Trading energy for safety, bees extend legs to stay stable in wind
Turbulence hampers flight for various bee species, possibly other insects
New research shows some bees brace themselves against wind and turbulence by extending their sturdy hind legs while flying. But this approach comes at a steep cost, increasing aerodynamic drag and the power required for flight by roughly 30 percent, and cutting into the bees’ flight performance.
The findings are detailed in the Proceedings of the National Academy of Sciences.
“Wind is a universal part of life for all flying animals,” says Stacey Combes, assistant professor of organismic and evolutionary biology in Harvard University’s Faculty of Arts and Sciences. “Yet we know remarkably little about how animals navigate windy conditions and unpredictable airflows, since most studies of animal flight have taken place in simplified environments, such as in still air or perfect laminar flows. Our work shows clearly that the effect of environmental turbulence on flight stability is an important and previously unrecognized determinant of flight performance.”
Together with Robert Dudley of the University of California, Berkeley, and the Smithsonian Tropical Research Institute, Combes studied 10 species of wild orchid bees (also called euglossine bees) that fly at high speeds for tens of kilometers each day seeking food and other resources. Males of these species are especially motivated to collect aromatic scents in pouches on their oversized hind legs, which are then used in mating displays that attract females.

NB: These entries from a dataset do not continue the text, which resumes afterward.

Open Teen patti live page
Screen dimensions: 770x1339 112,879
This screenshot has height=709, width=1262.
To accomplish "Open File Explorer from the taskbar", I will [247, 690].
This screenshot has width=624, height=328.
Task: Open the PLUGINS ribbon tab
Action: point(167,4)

Because male orchid bees are so strongly attracted by scents, they will readily traverse severe conditions, such as those created when Combes and Dudley set up powerful air jets in the bees’ Panamanian jungle habitats. Using high-speed video, the scientists measured the bees’ maximum flight speed as they were buffeted by varying levels of environmental turbulence. In every case, the bees displayed a side-to-side rolling motion at high flight speeds, negotiating the turbulence by extending their rear legs while in flight.
“This increases the bees’ moment of inertia and reduces rolling,” Combes says, “much like a spinning ice-skater who extends her arms to slow down.”
This rolling increased with flight speed until the bees were rolled to one side or the other roughly 80 percent of the time, at which point the bees would become unstable and either crash to the ground or be blown from the airstream. Bees were able to reach higher speeds when flying in lower levels of turbulence, altered through the use of different types of screens to deflect airflow in the air jet.
While Combes and Dudley studied only 10 species of euglossine bees, Combes says that this stabilizing behavior is likely to be seen across Hymenoptera, the order of insects that includes bees, wasps, ants, and sawflies, and that turbulent airflow may decrease the flight performance of many other flying insects as well.